The Hayward fault threatens a lot of people and structures as it runs straight through the East Bay. But at its northern end, at Point Pinole Regional Shoreline, the fault can be walked and traced across open land with trees and grass. You can imagine the fault's biggest earthquake, a magnitude 7.5 event, doing little more than knocking you on your butt there.
Pinole Point is a gently rolling peninsula that points north-northwest into San Pablo Bay. It's underlain by 10-million-year-old gravelly sandstone of the Orinda Formation, but much more recent changes in sea level have left it draped in Pleistocene sediments, old soils and offshore peat beds. Still more recently the point was the home of an explosives manufacturer from 1881 to 1960. The East Bay Regional Park District bought the land in 1972, and today it's a nice place to stroll, run, ride, fish, picnic and geologize.

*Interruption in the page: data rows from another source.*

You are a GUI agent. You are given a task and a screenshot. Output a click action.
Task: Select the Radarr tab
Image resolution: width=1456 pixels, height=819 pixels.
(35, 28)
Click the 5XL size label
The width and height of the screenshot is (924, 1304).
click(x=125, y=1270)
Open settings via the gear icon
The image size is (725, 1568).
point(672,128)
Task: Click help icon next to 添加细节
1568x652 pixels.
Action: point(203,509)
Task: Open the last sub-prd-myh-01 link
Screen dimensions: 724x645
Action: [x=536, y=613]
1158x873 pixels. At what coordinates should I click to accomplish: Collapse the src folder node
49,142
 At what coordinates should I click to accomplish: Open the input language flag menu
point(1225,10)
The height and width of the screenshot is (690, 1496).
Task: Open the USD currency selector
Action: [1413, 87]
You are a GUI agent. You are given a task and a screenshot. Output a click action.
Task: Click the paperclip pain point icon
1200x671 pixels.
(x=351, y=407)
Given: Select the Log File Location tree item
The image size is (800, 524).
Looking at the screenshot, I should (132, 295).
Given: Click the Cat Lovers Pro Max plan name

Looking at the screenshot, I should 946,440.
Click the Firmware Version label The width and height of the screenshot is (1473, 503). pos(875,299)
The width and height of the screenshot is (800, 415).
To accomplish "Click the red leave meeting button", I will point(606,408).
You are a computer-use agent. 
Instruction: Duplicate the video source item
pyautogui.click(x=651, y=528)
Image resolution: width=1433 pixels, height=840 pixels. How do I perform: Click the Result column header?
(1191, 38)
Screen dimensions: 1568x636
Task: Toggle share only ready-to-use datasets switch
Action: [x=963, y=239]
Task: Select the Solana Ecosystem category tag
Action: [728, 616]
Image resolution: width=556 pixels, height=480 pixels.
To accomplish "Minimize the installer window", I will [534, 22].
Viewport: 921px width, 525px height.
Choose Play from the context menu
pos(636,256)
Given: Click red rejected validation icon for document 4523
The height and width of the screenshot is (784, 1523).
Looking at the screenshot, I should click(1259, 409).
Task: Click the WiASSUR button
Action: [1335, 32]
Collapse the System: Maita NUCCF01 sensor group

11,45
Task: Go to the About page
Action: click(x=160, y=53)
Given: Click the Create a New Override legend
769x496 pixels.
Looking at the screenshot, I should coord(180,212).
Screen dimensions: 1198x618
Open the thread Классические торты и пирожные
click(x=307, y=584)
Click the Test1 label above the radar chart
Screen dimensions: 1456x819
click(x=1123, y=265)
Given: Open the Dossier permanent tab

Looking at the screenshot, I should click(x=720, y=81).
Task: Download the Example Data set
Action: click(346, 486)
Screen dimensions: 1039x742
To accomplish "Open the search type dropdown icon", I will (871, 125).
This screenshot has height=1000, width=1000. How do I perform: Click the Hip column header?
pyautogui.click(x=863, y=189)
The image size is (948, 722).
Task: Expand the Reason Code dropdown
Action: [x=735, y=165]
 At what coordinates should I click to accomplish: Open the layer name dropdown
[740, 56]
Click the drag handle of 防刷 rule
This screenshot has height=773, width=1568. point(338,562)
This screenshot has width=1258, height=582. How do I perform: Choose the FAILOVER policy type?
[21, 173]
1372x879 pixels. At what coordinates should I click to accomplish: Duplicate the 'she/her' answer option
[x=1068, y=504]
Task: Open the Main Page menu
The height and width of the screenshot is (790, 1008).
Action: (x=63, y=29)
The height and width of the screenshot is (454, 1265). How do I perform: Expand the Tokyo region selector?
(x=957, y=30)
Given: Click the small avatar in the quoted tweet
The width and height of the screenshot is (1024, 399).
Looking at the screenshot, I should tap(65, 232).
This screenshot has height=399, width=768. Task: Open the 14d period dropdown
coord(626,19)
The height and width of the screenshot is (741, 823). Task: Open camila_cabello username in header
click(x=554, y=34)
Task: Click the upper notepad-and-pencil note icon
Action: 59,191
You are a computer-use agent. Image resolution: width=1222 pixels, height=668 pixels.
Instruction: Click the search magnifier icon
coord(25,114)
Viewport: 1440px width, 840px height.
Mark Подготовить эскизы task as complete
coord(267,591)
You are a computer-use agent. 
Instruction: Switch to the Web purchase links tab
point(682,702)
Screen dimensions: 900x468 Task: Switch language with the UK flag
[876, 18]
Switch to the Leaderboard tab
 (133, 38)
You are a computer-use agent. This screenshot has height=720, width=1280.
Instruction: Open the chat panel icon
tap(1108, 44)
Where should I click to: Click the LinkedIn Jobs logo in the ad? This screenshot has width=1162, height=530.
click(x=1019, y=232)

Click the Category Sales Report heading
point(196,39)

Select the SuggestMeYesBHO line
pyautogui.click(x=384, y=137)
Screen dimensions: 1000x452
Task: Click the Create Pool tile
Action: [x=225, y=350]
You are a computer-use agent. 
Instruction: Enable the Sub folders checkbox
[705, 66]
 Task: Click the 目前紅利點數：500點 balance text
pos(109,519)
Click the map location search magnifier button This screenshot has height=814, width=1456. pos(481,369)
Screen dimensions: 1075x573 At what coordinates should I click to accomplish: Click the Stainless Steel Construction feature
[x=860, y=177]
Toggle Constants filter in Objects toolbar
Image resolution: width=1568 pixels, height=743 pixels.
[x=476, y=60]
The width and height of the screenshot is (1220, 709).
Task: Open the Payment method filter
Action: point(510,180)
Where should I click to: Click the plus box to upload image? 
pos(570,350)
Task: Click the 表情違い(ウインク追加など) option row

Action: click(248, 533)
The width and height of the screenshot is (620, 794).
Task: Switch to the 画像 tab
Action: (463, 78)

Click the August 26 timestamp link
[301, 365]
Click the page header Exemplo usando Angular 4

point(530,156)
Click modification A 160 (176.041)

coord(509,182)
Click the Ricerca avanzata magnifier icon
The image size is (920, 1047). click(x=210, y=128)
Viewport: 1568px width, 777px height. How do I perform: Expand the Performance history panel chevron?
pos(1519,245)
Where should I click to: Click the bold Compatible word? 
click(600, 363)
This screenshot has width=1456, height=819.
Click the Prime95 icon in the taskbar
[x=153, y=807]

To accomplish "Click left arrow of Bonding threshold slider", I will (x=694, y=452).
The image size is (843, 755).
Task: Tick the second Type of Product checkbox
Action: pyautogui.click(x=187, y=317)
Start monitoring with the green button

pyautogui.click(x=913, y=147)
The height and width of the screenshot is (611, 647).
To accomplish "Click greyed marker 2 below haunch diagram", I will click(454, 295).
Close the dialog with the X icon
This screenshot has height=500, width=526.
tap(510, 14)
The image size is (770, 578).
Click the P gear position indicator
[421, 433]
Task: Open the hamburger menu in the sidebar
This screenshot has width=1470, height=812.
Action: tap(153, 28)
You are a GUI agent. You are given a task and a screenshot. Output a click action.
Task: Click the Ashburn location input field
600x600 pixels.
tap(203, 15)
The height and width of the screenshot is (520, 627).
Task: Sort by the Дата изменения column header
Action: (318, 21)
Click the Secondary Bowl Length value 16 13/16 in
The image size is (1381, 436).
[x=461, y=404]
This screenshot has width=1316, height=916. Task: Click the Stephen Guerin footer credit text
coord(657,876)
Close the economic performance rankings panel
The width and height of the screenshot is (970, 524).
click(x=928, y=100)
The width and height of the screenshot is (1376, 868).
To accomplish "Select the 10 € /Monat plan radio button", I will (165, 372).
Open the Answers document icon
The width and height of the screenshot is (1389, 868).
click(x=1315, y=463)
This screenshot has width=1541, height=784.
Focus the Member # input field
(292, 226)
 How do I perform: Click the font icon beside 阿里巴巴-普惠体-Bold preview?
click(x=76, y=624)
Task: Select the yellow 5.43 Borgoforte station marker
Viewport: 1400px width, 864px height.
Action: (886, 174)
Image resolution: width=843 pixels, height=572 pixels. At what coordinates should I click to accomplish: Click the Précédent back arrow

Much of the point is wooded, but the forest is exclusively eucalyptus, planted during the tree's heyday to help muffle the noise of explosives manufacturing and no doubt to provide shade. You can walk off the path easily when your curiosity beckons, and the light is beautiful.
You can see the green woods in this Google Earth view of the point, along with the mapped fault trace. Note that the park is named Point Pinole, but the point itself is Pinole Point.

But let's peek under the trees with the lidar digital elevation model. (I showed you lidar imagery of the San Gregorio fault a couple months ago.)

The fault crosses the railroad tracks at the south (right) edge, skirts the edge of the coastal marsh and traverses the west side of the point until it runs offshore into San Pablo Bay. (It's been traced most of the way across the bay, but it dies out as seismic motion steps eastward to the Rodgers Creek fault in the North Bay.) The maps at the park show a different line, which is incorrect.